*** Given records ***

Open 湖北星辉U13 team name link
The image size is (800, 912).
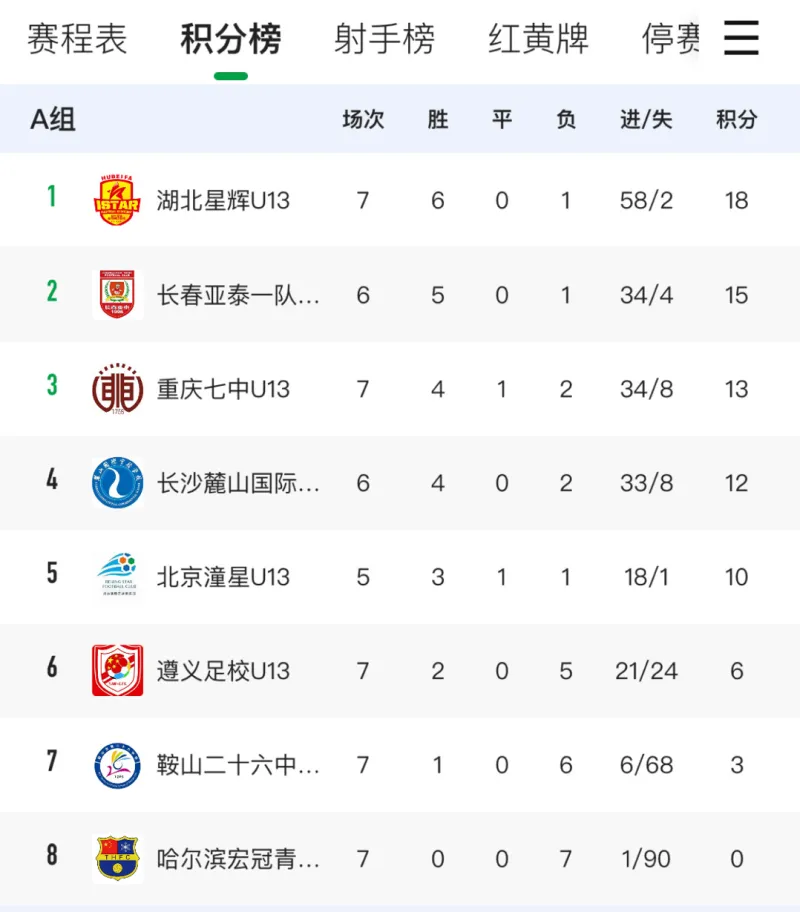pos(223,201)
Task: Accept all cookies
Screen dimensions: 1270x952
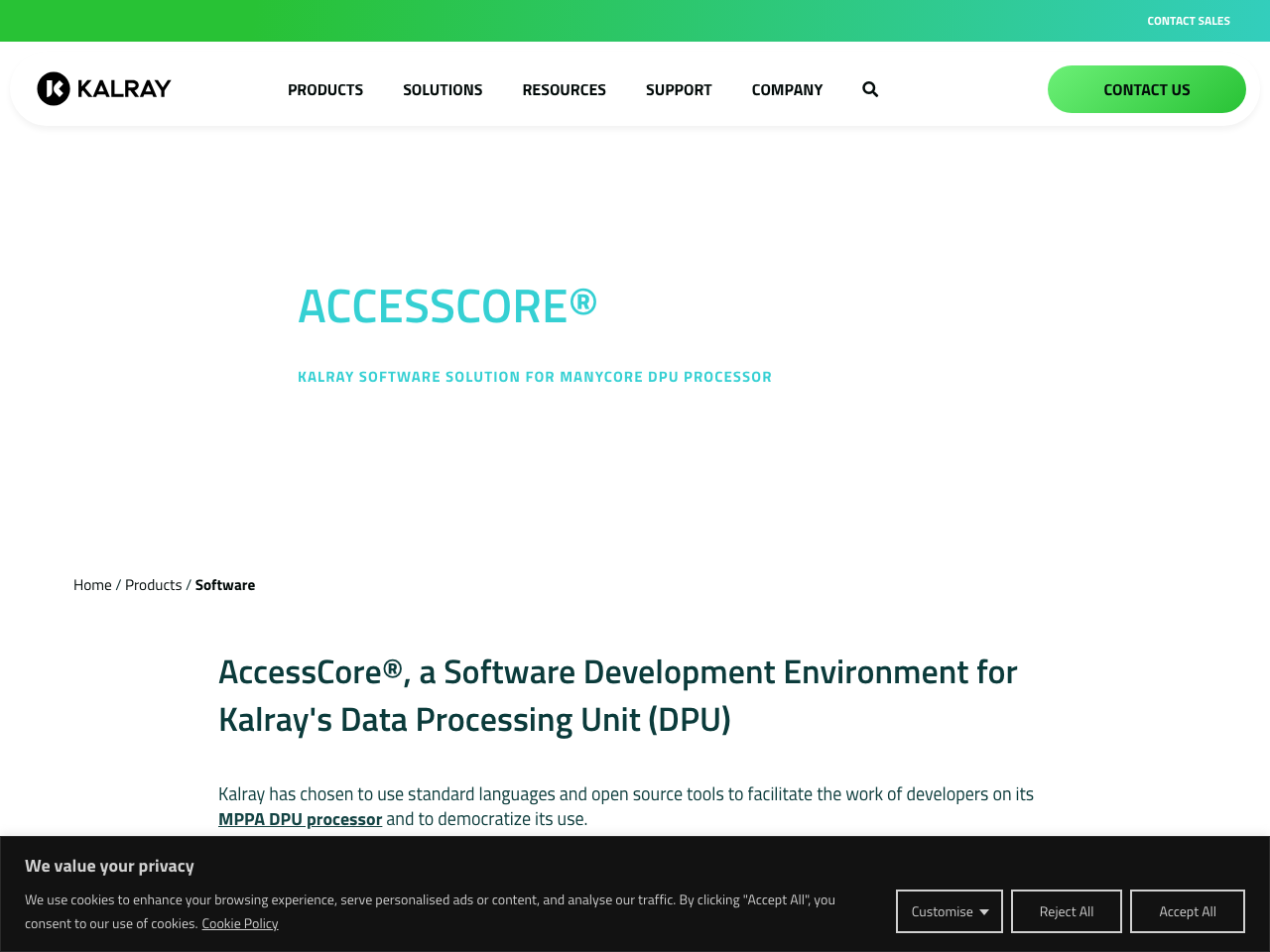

***

Exercise description: Edit the lines above so that "link" becomes "button", with everything else left as it is. Omit the pictures from your answer.

Full response:
Open 湖北星辉U13 team name button
The image size is (800, 912).
pos(223,201)
Task: Accept all cookies
Screen dimensions: 1270x952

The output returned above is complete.